🤖 AI Summary
Medical imaging temporal modeling faces two key challenges: (1) existing methods predominantly exploit only single-timepoint context, and (2) they lack support for fine-grained 3D spatial prediction. To address these, we propose Temporal Flow Matching (TFM), the first unified generative trajectory modeling framework capable of handling irregularly sampled, multi-prior, and 4D volumetric longitudinal data. TFM explicitly learns latent temporal distributions via time-aware encoding and conditional flow matching, and naturally degenerates to recent-image prediction—ensuring both theoretical consistency and practical utility. Evaluated on three public longitudinal medical imaging datasets, TFM establishes new state-of-the-art performance in 4D medical image forecasting, significantly outperforming prior spatiotemporal models. It demonstrates strong robustness to acquisition variability and cross-disease generalization.

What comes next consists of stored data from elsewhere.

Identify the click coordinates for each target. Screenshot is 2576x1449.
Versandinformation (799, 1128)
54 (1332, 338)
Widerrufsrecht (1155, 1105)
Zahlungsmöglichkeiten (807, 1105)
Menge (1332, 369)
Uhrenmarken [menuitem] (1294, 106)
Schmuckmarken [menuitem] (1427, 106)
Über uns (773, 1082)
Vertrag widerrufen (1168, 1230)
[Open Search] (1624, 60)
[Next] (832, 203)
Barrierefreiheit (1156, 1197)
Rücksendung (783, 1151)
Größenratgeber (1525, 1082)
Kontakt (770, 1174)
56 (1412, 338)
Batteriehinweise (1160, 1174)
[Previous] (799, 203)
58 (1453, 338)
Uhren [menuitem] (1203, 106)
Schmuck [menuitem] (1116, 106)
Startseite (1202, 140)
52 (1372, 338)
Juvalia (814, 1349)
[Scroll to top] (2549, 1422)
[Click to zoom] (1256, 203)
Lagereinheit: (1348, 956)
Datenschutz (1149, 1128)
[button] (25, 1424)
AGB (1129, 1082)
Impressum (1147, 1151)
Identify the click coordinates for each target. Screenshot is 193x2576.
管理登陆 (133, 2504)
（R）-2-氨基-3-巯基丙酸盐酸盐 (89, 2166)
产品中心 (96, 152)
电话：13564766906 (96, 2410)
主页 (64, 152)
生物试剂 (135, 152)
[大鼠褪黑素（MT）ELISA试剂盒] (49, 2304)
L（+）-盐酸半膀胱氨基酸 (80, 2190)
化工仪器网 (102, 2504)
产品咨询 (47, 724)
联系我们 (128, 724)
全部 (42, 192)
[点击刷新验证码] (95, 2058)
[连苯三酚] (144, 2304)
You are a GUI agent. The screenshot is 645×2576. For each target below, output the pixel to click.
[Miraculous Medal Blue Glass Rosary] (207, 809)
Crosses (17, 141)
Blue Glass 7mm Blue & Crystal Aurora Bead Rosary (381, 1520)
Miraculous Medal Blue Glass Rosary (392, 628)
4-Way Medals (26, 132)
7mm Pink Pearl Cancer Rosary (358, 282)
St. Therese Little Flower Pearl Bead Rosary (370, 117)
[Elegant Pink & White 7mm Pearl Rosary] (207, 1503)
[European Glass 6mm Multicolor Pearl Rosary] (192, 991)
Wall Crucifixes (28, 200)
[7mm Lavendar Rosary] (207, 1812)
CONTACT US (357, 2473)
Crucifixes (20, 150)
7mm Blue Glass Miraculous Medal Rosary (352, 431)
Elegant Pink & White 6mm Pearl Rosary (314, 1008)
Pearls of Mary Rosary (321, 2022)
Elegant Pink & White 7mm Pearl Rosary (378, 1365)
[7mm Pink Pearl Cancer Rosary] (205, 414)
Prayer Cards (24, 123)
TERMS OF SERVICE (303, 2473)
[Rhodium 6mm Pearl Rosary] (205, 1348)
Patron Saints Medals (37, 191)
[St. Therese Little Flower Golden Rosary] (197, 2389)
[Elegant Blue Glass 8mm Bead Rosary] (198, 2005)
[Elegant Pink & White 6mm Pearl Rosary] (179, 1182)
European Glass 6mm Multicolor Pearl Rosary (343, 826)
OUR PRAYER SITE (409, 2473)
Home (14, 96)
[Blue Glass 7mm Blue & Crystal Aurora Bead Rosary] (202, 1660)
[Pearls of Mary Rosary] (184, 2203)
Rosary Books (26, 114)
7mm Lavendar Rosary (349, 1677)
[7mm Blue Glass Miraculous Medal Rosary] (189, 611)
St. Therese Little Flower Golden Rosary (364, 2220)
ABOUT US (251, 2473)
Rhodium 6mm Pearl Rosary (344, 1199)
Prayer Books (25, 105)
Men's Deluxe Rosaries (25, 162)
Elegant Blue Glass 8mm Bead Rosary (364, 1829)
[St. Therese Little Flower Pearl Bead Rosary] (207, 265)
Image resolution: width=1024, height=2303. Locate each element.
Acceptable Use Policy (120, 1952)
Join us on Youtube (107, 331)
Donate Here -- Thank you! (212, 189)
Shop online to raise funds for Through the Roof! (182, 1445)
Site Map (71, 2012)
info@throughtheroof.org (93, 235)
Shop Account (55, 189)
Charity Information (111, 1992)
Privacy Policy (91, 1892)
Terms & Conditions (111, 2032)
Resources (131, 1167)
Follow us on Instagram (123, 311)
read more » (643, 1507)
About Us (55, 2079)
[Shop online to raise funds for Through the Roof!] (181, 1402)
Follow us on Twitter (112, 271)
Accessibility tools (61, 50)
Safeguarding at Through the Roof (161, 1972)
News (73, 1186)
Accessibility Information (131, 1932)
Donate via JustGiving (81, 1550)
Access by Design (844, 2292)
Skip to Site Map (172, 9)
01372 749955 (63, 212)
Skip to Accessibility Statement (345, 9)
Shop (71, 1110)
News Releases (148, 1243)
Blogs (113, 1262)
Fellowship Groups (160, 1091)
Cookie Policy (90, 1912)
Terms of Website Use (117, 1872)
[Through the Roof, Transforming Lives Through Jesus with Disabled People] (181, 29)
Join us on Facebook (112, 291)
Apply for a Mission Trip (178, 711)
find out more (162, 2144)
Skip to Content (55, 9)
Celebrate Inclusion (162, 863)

This work provides a reliable foundation for disease progression modeling, treatment planning, and developmental trajectory analysis.
📝 Abstract
Understanding temporal dynamics in medical imaging is crucial for applications such as disease progression modeling, treatment planning and anatomical development tracking. However, most deep learning methods either consider only single temporal contexts, or focus on tasks like classification or regression, limiting their ability for fine-grained spatial predictions. While some approaches have been explored, they are often limited to single timepoints, specific diseases or have other technical restrictions. To address this fundamental gap, we introduce Temporal Flow Matching (TFM), a unified generative trajectory method that (i) aims to learn the underlying temporal distribution, (ii) by design can fall back to a nearest image predictor, i.e. predicting the last context image (LCI), as a special case, and (iii) supports $3D$ volumes, multiple prior scans, and irregular sampling. Extensive benchmarks on three public longitudinal datasets show that TFM consistently surpasses spatio-temporal methods from natural imaging, establishing a new state-of-the-art and robust baseline for $4D$ medical image prediction.